Соня не удостоила женщину взглядом.
Дочь печально вздохнула. В последнее время ей приходилось особенно тяжело меж двух огней: властной матерью, упивающейся своей болезнью, и подросшим сыном – спокойным, веселым, самоуверенным подростком с ярко-синими глазами и русыми длинными волосами, который в свои пятнадцать лет знал всему цену и не боялся никого и ничего на свете.
Новое жилище для Сони выбирали тщательно. Она не желала жить в большом доме, «автоматизированной фабрике по утилизации стариков», как она говорила. Ей виделось нечто, похожее на ее виллу – с зеленой лужайкой, деревьями и цветами, где-нибудь в центре города, но не у оживленной дороги.
Таким образом, в один из теплых, солнечных дней декабря, сразу после Хануки, Соня оказалась сидящей в коляске на открытой веранде дома, в котором все управлялось волей и похотью Бени. Ей шел семьдесят девятый год. Она боялась боли и скуки, но уже на второй день пребывания в доме поняла, что здесь есть, чем заняться и за что побороться. Так что, скучно не будет. Все необходимые лекарства по первому требованию привозила дочь, чувствовавшая угрызения совести из-за нынешнего положения матери. Соня была удовлетворена. Она, как и раньше, могла управлять своей вселенной.
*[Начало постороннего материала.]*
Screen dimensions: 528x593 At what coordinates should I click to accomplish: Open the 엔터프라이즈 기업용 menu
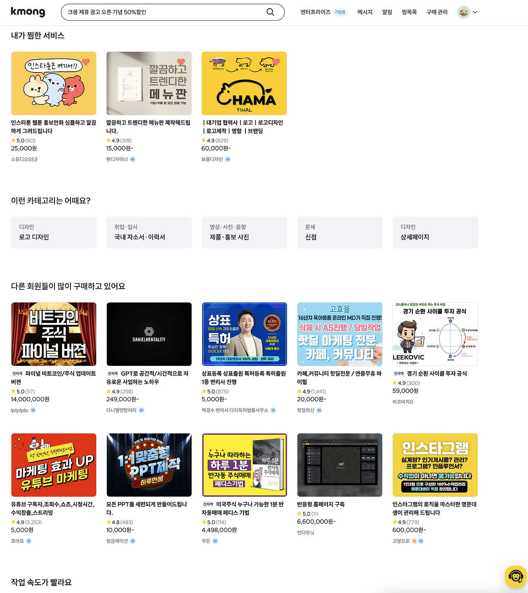(324, 12)
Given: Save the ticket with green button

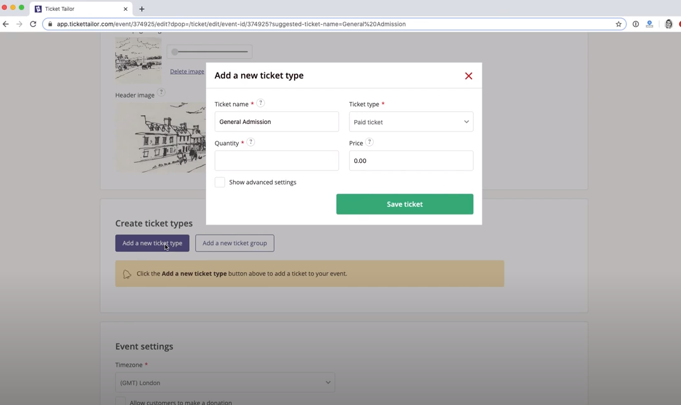Looking at the screenshot, I should [405, 204].
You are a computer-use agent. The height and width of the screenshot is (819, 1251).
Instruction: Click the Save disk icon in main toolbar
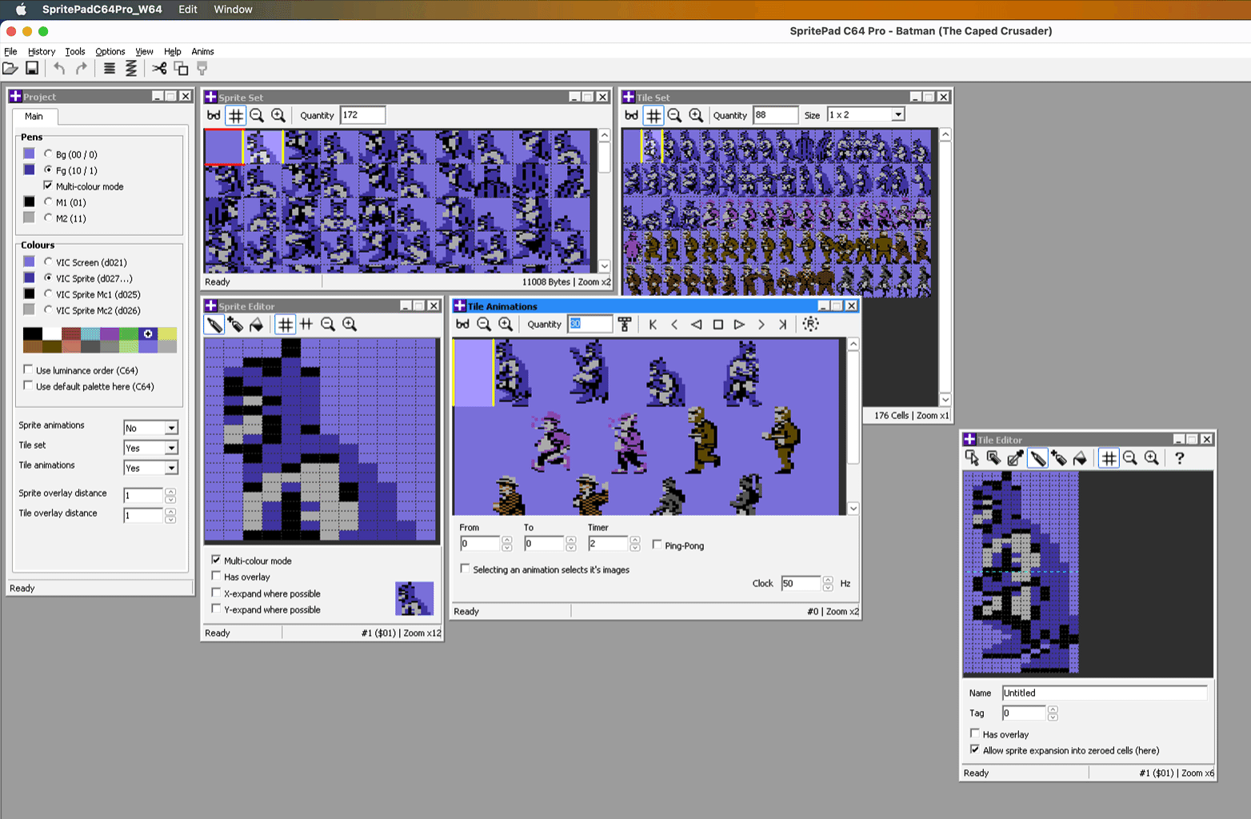32,69
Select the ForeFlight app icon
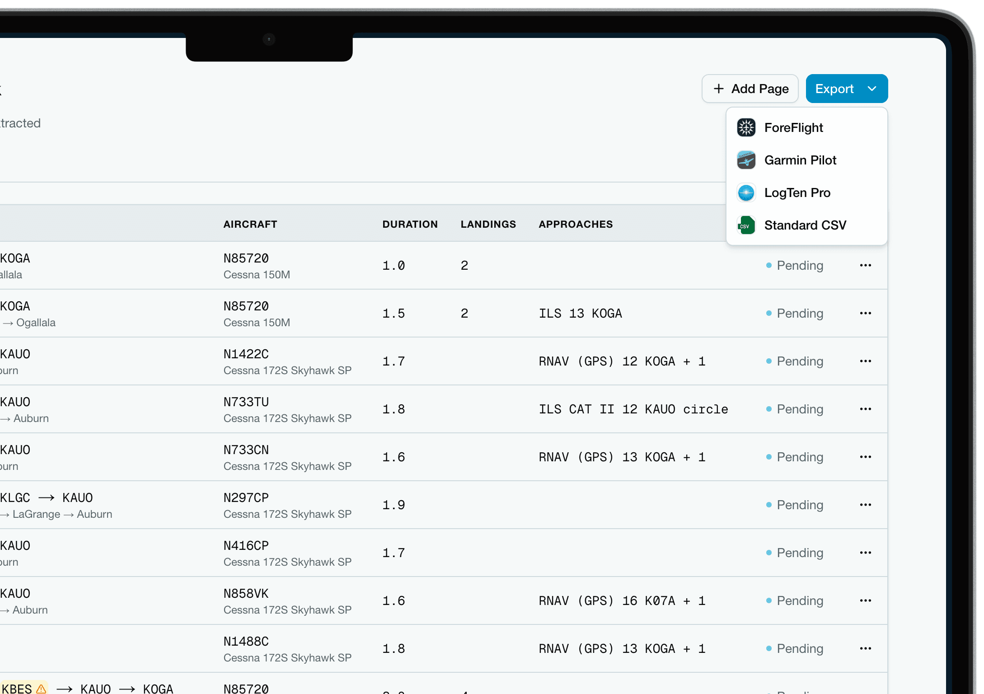Viewport: 984px width, 694px height. pyautogui.click(x=746, y=127)
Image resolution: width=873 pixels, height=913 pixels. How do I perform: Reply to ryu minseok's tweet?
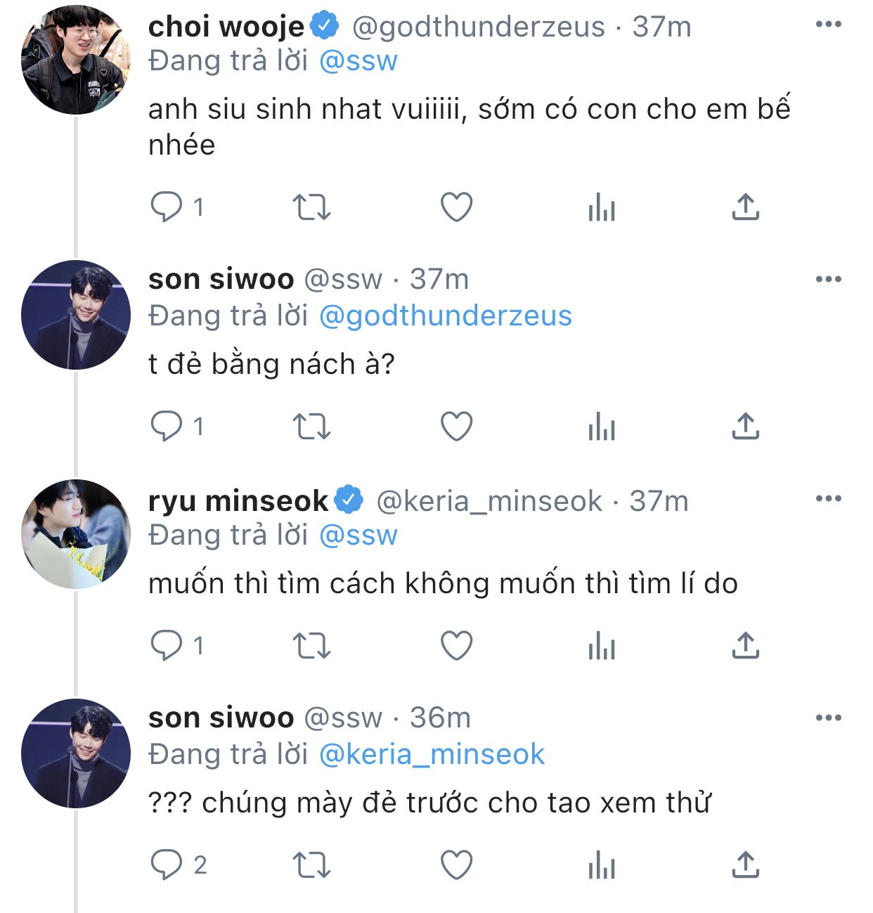(167, 645)
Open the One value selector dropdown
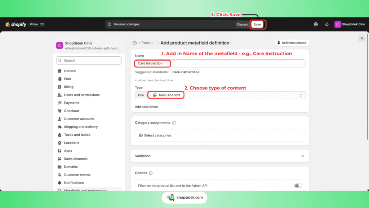The height and width of the screenshot is (208, 369). (x=141, y=95)
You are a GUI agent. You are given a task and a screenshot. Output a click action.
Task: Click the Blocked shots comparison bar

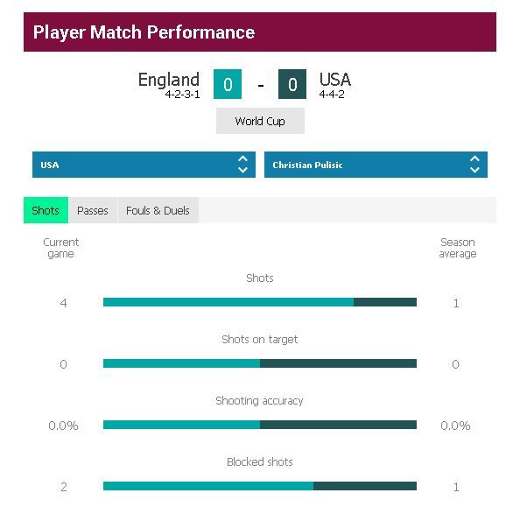260,486
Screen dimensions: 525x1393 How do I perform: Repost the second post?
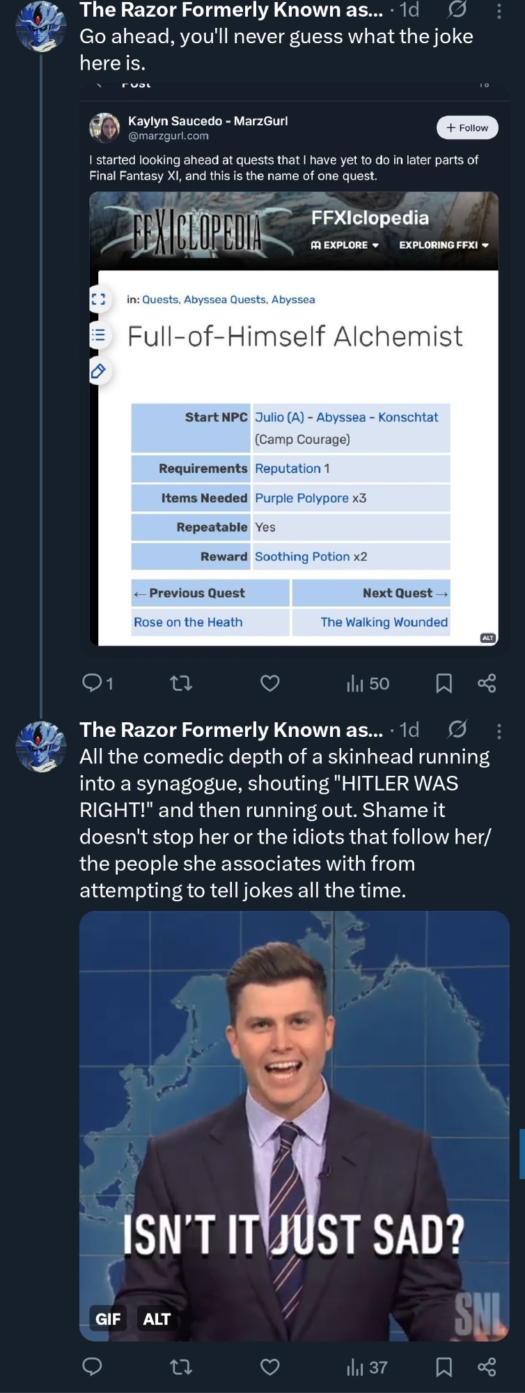click(x=181, y=1367)
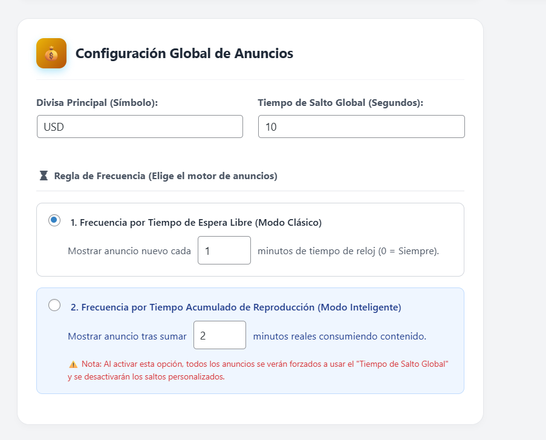
Task: Click the Tiempo de Salto Global seconds field
Action: (361, 126)
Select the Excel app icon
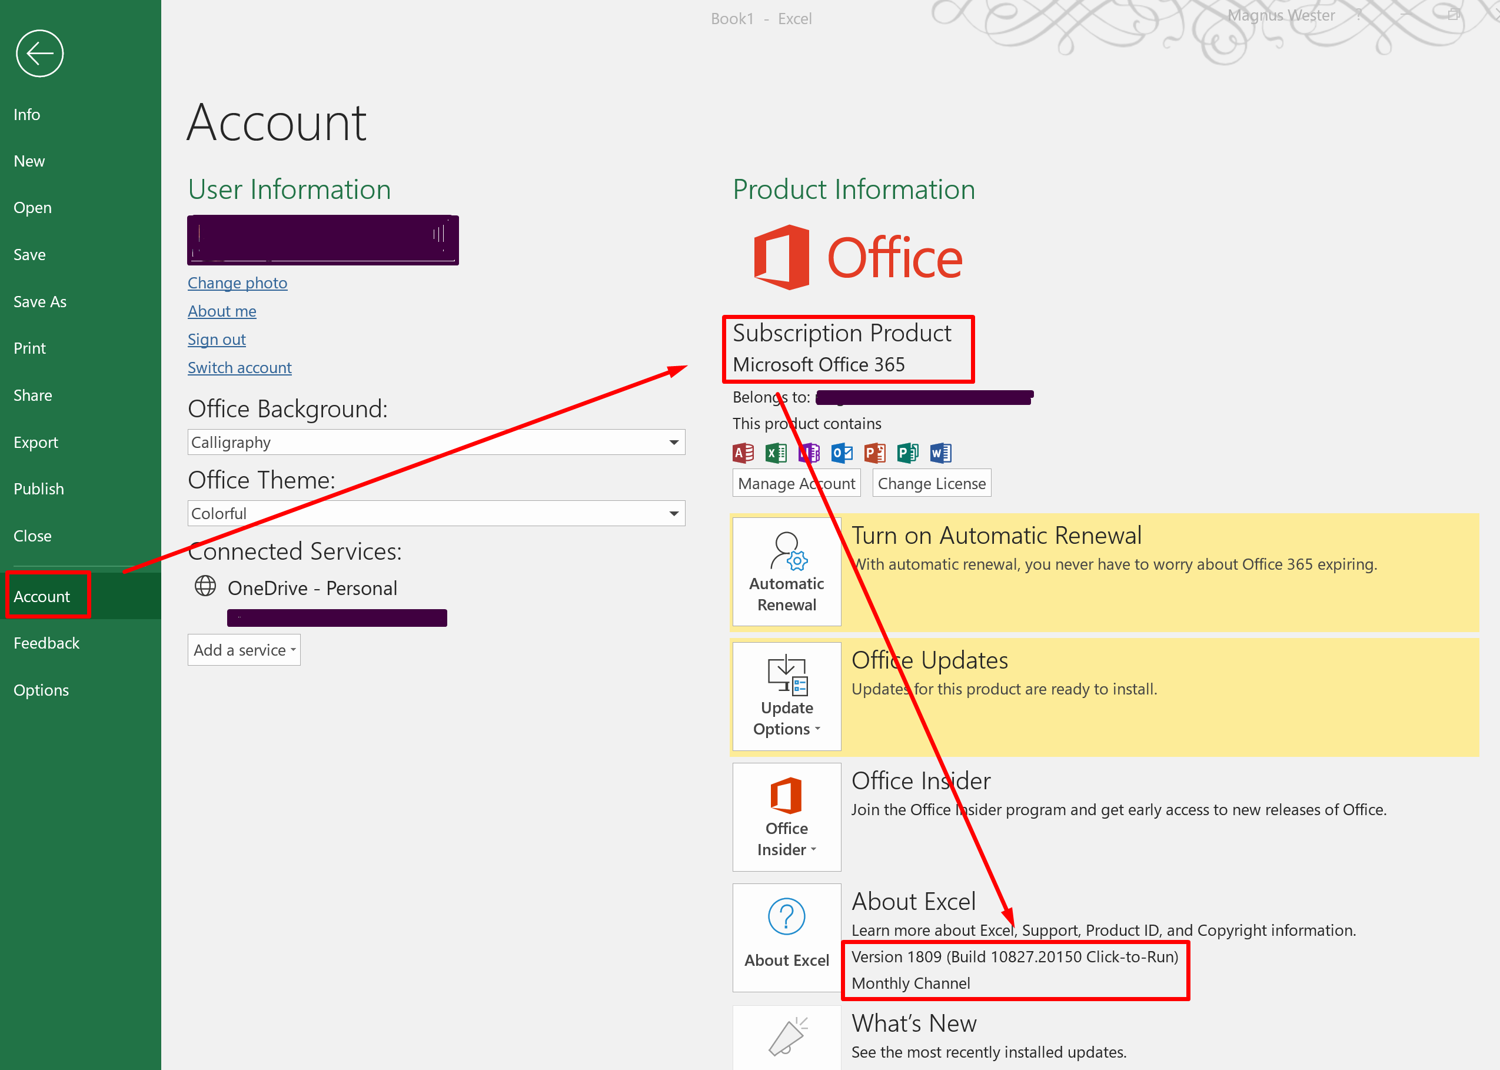 pyautogui.click(x=775, y=453)
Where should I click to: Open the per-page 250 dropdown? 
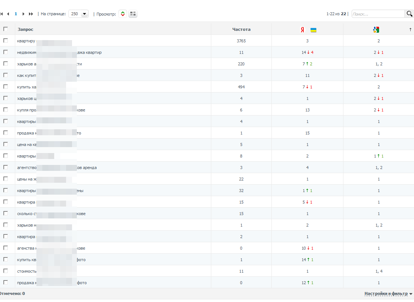coord(79,14)
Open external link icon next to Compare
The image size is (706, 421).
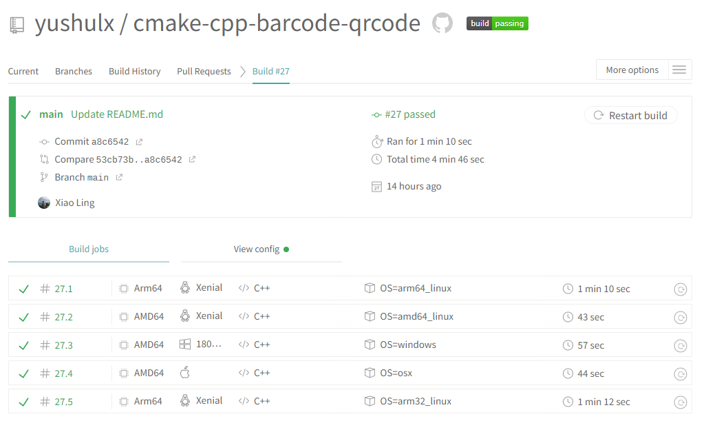192,160
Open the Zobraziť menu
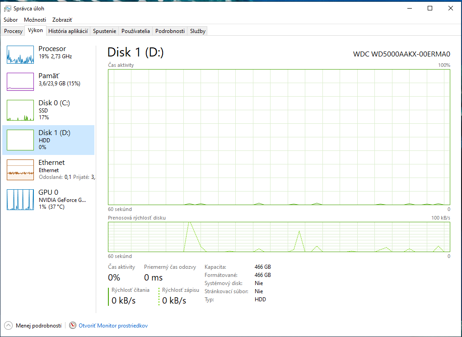This screenshot has width=462, height=337. pyautogui.click(x=62, y=20)
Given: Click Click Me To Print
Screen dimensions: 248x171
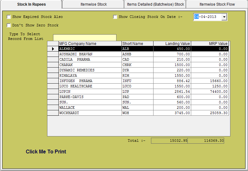Looking at the screenshot, I should coord(46,152).
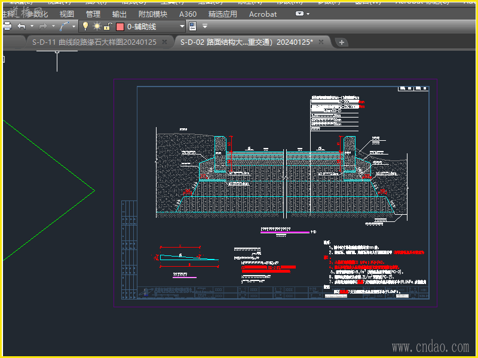Click the layer properties manager icon
Screen dimensions: 478x358
[x=192, y=26]
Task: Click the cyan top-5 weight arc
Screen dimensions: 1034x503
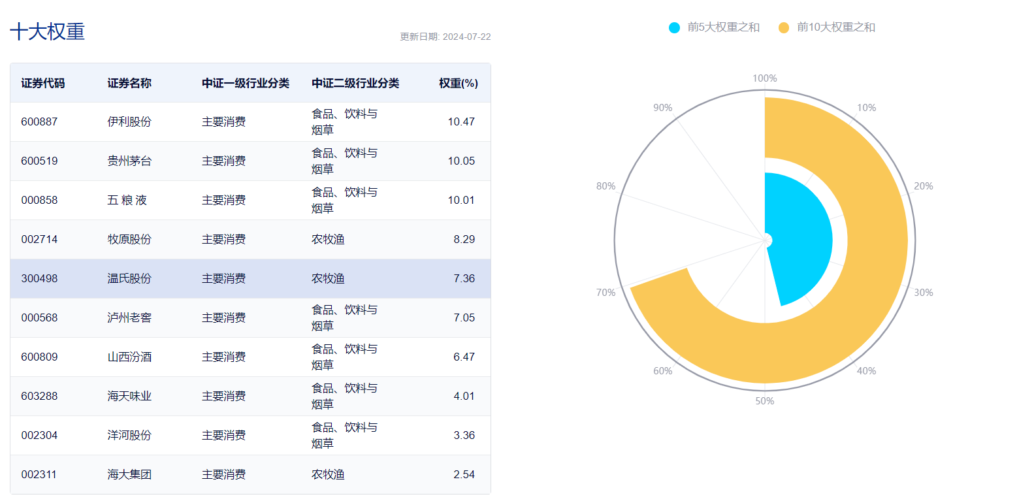Action: pos(802,235)
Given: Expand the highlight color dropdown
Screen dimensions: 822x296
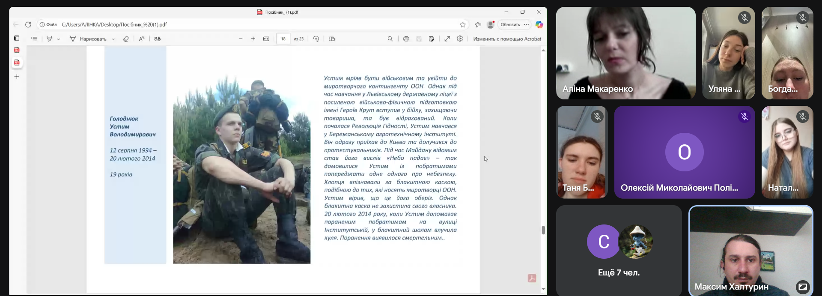Looking at the screenshot, I should click(59, 39).
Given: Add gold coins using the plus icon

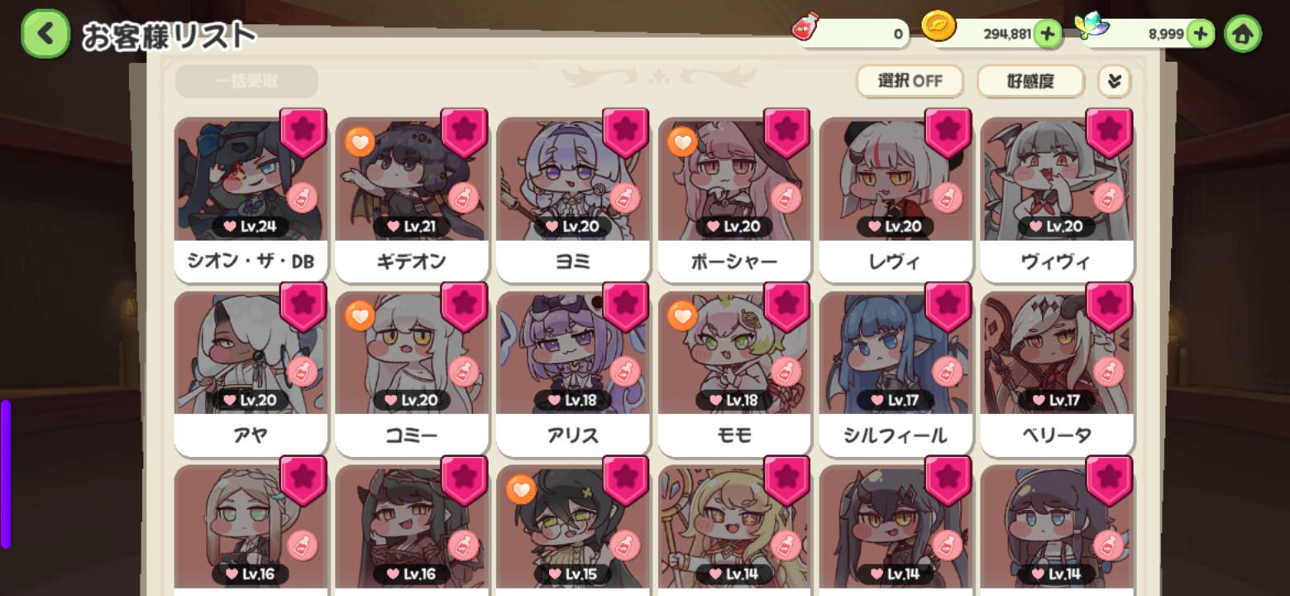Looking at the screenshot, I should point(1048,34).
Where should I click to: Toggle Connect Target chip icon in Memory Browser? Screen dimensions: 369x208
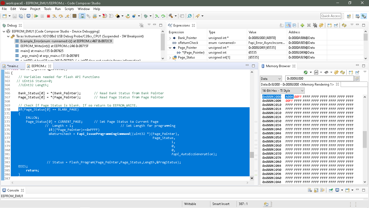[x=305, y=72]
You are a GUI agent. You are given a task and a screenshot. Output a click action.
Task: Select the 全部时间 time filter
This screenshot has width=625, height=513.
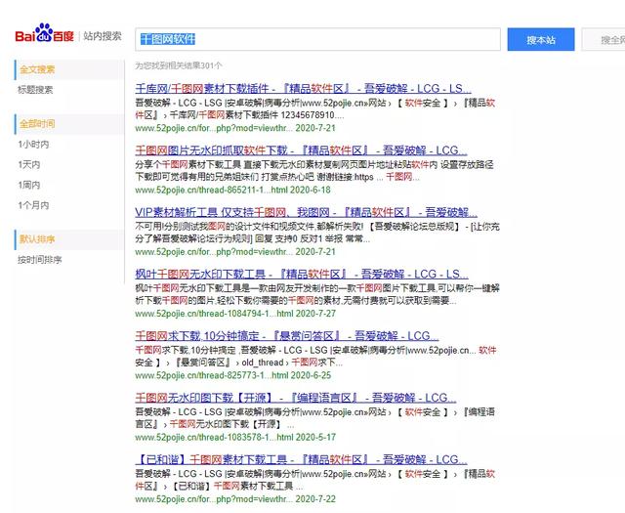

Бени сразу почувствовал крутой нрав новой постоялицы и поспешил обставить дела так, чтобы мирно зажить с ней в параллельных мирах, пересекаясь как можно реже, дабы избежать больших взрывов и мелких неприятностей. В конце-концов, ему удалось это устроить, потому что, по большому счету, им нечего было делить. Одна собиралась максимально комфортно завершить здесь свою жизнь, другой намеревался продолжать свою в соответствии с собственными желаниями. В его собственном мире, как в Сонином, не существовало понятия «нельзя», отсутствовало слово «нет», и было изничтожено сомнительное «возможно». В этом они были удивительно похожи, что сразу и почувствовали оба. Теперь они волею судеб оказались рядом, и вынуждены были уважать друг друга.
Если бы Бени чуть пристальнее всмотрелся в эту крикливую, разукрашенную, как ярмарочная кукла, властную старуху, он, возможно, увидел бы в ней свою неминуемую старость, свое будущее одиночество, но для этого необходимо умение сопоставлять и видеть в настоящем слабые тени грядущего. К чему это человеку, переполненному желаниями? Он мог заработать, сохранить и преумножить деньги. Он знал, что экономя на полуживых стариках – на лекарствах, белье, продуктах для них – можно, не особо напрягаясь, сколотить копеечку для приятной семидневной поездки к теплому морю. И там, в оазисе, разросшемся из нескольких десятков пальм и трех колодцев до современного зеркально-стеклянного мегаполиса, делать то, что ему нравится: развлекаться и любить женщин..
Соня, узнавшая о тяги хозяина к прекрасному в первую же ночь пребывания в доме, приняла это как данность. Однако, сама она не намерена была страдать из-за чужих страстей. Она, как и Бени, знала цену деньгам и за свои кровные собиралась иметь все- все- все, что ей полагалось. А деньги ей приходилось платить совсем не маленькие.